Alex le hizo una elegante reverencia que contrastó con su tosco aspecto de marinero, enfundado en su viejo uniforme de capitán. Un uniforme que, por cierto, le sentaba demasiado bien, resaltando como resaltaba sus anchos hombros y su figura musculosa. Era un hombre de gran presencia física, que emanaba fuerza y autoridad.
«Al igual que David», se recordó, estremecida.
– Alexander, lord Grant a su servicio, lady Joanna.
– Demasiado a mi servicio, más de lo que me gustaría, creo -replicó fríamente ella-. No tengo deseo alguno de hacerme con un amante, lord Grant.
– Estoy desolado -sonrió: un fogonazo de dientes blancos que contrastó con su atezado rostro.
«Mentiroso», pronunció Joanna para sus adentros. Sabía que su persona le disgustaba tanto como a ella la suya.
– Lo dudo. ¿Qué os ha movido a idear una patraña tan humillante?

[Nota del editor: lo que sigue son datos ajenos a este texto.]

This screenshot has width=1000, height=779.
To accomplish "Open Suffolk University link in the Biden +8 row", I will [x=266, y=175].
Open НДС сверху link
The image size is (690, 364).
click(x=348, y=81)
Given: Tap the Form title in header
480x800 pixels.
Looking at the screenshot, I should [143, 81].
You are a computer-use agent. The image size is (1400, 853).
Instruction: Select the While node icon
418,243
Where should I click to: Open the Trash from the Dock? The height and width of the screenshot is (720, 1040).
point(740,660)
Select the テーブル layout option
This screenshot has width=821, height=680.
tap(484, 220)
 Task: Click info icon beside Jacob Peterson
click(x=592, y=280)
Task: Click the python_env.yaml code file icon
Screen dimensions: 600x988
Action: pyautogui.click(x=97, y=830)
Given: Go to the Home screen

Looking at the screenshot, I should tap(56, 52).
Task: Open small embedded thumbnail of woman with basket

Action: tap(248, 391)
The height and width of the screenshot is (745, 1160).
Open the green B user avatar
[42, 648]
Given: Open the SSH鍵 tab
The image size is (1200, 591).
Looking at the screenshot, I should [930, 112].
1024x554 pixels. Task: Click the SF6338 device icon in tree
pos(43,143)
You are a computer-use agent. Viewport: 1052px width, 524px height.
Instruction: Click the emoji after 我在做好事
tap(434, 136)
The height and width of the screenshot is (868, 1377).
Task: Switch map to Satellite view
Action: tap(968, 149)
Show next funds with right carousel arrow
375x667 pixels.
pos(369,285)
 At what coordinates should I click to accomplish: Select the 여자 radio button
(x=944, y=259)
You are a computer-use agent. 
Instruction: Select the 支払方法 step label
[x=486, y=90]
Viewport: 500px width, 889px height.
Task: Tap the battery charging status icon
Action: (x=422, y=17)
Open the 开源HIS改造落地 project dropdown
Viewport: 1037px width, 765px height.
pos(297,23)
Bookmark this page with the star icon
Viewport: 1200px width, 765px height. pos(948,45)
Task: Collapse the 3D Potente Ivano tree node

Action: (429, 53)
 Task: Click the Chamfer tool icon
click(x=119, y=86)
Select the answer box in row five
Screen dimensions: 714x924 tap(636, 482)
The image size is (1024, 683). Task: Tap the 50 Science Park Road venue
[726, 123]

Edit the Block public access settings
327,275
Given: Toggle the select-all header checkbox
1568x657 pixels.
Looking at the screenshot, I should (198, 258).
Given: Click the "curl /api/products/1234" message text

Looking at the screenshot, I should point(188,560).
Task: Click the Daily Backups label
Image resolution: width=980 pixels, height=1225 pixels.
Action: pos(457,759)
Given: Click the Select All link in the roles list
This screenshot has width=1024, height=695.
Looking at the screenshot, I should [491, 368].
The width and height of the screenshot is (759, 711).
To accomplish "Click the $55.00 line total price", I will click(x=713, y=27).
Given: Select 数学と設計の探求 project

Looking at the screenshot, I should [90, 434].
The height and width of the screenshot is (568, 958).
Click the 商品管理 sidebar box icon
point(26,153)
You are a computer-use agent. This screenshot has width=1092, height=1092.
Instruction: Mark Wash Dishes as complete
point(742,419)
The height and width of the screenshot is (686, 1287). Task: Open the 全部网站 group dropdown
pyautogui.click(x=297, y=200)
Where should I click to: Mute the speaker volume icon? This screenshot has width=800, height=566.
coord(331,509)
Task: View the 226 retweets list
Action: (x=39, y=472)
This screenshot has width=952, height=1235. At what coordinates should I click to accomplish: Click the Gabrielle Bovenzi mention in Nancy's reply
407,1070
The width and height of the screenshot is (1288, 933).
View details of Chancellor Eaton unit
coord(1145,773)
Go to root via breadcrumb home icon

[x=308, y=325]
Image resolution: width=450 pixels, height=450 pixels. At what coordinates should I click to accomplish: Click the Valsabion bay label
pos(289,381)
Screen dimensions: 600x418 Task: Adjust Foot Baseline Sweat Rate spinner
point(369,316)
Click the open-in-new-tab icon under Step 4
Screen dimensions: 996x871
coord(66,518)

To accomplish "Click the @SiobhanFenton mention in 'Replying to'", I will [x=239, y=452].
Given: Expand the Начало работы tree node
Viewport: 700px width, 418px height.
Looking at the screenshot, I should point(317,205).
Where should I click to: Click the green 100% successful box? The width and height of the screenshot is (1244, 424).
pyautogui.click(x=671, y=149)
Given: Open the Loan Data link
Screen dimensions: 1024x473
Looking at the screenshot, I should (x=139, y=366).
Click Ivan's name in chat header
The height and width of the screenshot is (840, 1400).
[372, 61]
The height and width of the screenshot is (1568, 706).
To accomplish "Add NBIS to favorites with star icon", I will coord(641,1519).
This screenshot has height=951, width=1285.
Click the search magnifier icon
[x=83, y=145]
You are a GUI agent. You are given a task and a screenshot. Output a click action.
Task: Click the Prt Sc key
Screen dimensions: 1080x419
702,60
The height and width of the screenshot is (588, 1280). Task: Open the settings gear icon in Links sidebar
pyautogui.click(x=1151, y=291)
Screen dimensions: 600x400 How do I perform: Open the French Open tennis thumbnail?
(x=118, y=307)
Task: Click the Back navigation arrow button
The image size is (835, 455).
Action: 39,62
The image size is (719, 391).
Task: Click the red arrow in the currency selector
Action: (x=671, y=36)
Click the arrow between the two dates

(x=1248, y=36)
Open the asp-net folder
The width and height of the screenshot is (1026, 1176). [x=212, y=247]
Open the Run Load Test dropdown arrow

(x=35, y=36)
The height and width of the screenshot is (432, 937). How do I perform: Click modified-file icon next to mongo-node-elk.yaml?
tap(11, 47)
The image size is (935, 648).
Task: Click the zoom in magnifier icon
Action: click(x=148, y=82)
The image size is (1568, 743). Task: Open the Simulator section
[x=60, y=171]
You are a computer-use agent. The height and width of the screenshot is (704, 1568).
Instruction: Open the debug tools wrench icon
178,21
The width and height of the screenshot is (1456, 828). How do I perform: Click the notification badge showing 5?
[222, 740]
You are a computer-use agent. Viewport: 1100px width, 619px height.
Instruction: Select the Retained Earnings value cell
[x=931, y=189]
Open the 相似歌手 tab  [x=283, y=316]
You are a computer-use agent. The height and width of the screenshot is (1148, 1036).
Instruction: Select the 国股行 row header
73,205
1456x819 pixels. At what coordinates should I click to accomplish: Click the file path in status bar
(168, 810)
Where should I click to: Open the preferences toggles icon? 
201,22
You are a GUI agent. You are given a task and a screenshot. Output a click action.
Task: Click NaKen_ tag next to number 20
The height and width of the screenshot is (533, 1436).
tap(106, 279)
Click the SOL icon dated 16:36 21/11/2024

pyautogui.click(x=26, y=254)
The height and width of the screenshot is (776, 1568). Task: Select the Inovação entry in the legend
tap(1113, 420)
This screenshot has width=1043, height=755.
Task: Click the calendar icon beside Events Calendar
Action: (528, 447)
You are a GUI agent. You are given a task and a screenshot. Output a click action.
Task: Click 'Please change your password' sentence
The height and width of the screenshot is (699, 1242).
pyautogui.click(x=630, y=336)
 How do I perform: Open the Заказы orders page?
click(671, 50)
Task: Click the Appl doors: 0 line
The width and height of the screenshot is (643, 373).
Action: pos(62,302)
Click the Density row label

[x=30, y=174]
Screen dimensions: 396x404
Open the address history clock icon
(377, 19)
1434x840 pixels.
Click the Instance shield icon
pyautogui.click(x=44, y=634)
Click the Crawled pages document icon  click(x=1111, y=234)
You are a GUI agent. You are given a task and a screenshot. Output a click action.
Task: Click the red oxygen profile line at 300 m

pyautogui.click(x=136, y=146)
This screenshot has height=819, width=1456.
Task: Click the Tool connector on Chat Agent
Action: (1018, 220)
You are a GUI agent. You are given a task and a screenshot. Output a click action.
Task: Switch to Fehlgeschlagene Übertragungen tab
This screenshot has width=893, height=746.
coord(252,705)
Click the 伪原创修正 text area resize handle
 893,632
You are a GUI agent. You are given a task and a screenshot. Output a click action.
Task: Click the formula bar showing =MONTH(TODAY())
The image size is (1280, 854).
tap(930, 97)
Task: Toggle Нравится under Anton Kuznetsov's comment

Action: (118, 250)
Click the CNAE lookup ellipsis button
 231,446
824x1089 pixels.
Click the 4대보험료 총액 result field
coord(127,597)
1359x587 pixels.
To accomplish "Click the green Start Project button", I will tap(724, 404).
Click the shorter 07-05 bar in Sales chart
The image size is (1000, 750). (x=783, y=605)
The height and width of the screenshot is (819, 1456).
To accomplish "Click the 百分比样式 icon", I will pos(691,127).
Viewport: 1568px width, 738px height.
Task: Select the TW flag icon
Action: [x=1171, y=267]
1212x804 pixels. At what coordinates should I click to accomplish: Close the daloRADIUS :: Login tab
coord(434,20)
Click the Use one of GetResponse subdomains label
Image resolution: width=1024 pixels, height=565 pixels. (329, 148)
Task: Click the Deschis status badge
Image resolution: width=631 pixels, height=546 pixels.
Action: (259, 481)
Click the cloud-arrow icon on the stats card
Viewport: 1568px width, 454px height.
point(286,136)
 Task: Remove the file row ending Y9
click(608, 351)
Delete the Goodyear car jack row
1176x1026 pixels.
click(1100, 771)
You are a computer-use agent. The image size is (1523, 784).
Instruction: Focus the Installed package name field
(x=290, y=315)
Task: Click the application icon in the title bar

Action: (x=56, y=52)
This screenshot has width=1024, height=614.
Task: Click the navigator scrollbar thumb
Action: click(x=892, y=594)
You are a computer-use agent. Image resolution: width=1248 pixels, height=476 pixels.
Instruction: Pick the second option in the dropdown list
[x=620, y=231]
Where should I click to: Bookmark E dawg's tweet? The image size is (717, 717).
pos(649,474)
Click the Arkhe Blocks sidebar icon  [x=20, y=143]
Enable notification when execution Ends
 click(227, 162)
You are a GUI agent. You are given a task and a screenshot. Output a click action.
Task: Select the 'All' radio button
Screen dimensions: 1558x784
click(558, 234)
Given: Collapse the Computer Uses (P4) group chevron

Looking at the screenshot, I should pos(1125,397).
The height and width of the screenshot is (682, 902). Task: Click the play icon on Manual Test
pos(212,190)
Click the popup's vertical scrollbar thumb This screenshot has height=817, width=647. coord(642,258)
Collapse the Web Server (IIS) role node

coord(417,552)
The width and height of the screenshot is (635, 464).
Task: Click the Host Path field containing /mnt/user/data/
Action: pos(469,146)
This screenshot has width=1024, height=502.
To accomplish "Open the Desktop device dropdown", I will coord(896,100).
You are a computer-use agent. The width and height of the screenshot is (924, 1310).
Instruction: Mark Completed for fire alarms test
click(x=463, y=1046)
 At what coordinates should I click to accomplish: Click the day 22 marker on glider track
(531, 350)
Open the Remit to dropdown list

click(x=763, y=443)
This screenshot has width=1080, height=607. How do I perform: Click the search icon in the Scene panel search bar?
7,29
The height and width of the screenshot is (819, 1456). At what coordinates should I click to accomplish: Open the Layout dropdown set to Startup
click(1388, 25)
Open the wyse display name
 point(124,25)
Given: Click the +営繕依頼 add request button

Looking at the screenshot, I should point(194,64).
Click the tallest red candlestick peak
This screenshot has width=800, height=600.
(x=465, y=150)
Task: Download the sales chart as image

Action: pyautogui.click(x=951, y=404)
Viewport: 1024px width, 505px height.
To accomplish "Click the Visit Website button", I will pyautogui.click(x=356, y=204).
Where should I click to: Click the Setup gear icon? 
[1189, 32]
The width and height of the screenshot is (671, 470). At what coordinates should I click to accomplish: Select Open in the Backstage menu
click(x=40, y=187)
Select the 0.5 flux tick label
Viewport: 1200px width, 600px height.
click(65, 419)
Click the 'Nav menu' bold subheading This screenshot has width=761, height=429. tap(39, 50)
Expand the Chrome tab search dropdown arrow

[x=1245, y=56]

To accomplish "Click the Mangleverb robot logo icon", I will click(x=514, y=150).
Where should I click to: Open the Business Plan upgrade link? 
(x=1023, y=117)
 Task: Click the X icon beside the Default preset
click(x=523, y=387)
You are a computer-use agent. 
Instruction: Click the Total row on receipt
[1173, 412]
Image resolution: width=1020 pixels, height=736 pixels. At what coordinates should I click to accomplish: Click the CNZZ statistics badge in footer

– ¿Y qué os ha movido a vos a besarme como si lo pretendierais, cuando en realidad no era así?
Una vez más, el aire de la sala se cargó de tensión. Ah, el beso. En eso tenía razón. Nunca antes había besado a un desconocido con tal grado de entusiasmo.
– Si hubierais sido un caballero, habríais fingido que estábamos prometidos, y no que éramos amantes -lo fulminó con la mirada-. Aunque supongo que el hecho de que vos tengáis esposa habría vuelto imposible tal curso de acción.
Por un instante, lord Grant se la quedó mirando estupefacto.
– Soy viudo.
Al contrario que David, que siempre había intentado ganar popularidad con frases largas y cumplidos, aquel hombre era lacónico hasta niveles casi groseros. Se notaba que no le importaba la opinión de nadie, fuera buena o mala.
– Lo siento -murmuró una formal pero sincera condolencia-. Me acuerdo de vuestra esposa. Era encantadora.
Su expresión se cerró como una puerta que hubieran cerrado de golpe, para tornarse fría, implacable. Evidentemente no quería hablar de Annabel… o de Amelia o comoquiera que se hubiera llamado.
– Gracias -dijo, brusco-. Pero yo creía que era yo quien debía presentaros mis condolencias, y no al revés.
– Si sois hasta ese punto tan convencional…
– ¿No le guardáis luto? -su tono contenía una nota de censura y de furia.
– David murió hace cerca de un año, como bien sabéis. Vos estuvisteis allí.
Alex Grant le había escrito desde el Ártico, donde la misión de David de hallar el paso del noroeste que atravesaba el polo había muerto, literalmente, en aquellas interminables y heladas tierras. La carta había sido tan directa y lacónica como su autor, aunque Joanna había sido capaz de discernir en sus palabras su profundo dolor por la pérdida de un noble camarada. Pero ése era un dolor que ella no podía compartir, y tampoco pensaba disimularlo.
Conforme la recorría con su oscura mirada, Joanna pudo percibir los esfuerzos que estaba haciendo por dominar su ira. El aire parecía arder con su desprecio.
– David Ware era un gran hombre -pronunció entre dientes-. Se merecía algo mejor que esto… -abarcó con un gesto de su brazo la luminosa sala, carente de cualquier símbolo de luto.